Relationships connect two nodes together with direction meaning the relationship “goes” from the starting node to the ending node. A relationship cannot exist without two nodes to connect together. A Relationship must have a name which identifies the type of relationship and may contain properties as well, just like a Node. Relationships are shown as arrows between two Nodes:
Now we have two “Person” nodes (John and Bob) and a relationship between them called “knows” representing the fact that “John knows Bob”. Can it be said that “Bob knows John”? Relationships are directed, i.e. they have a start node and an end node, but there is no ability to define additional semantics such the relationship being transitive (i.e. if John knows Bob then Bob knows John). Relationships are “schema-less” (like Nodes) in that you can define relationship names and properties at runtime. Finally, nodes can be connected together by relationships in an endless chain as shown below:
While this is a very basic explanation of the property graph model it illustrates several important advantages over traditional RDBMS solutions for Metadata Repositories.
- The “schema” is defined at run-time. You can add new node and relationship types or new properties at runtime without any prior schema changes. Traditional Metadata Management tools need to define generic table structures (see above) to allow you to model any type of data object. With the graph model, the data objects are represented directly with node labels and relationship names.

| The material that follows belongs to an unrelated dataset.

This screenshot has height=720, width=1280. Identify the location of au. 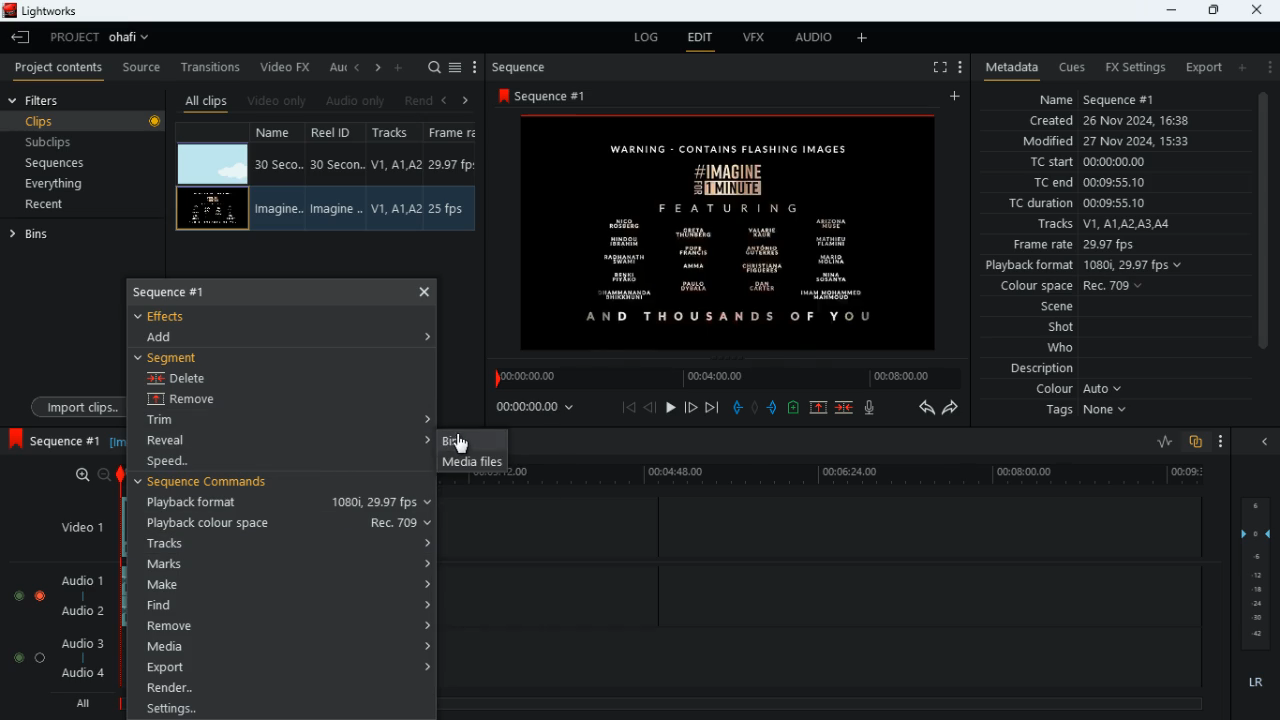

- Relationships are now first class citizens. The importance of this cannot be overstated. Each relationship is stored directly in the database which means:
- Relationships can be queried directly by name (how many friends are in the system?)
- Relationships can be counted (how many friends does XYZ have?)
- Nodes can be filtered by the types of relationships they have or don’t have (find people with no friends)
- “Distance” can be calculated (how many friend of a friend relationships are between person A and person B?)
- Relationships can have their own properties (when did A become a friend of B?)
- The combination of two nodes and a relationship can represent a “fact” in the simple form of subject-predicate-object. So in the graph above we can state the fact that “Bob works at XYZ Corp” and the fact that “Boss supervises Bob”. In the first fact Bob is the subject but in the second fact Bob is the object. This ability to chain fact statements together indefinitely creates a powerful ability to merge data from many systems into one query-able structure – the Knowledge Map. These simple fact statements are referred to as “triples” in the RDF semantic web world.
The graph model is a better way of representing IT Metadata. It more closely aligns with the typical metadata query use cases (impact analysis, where used, data lineage). It enables queries that would be tortuous if not impossible in relational systems. All metadata and ITIL CMDB vendors will be migrating to this model in their next generation tools.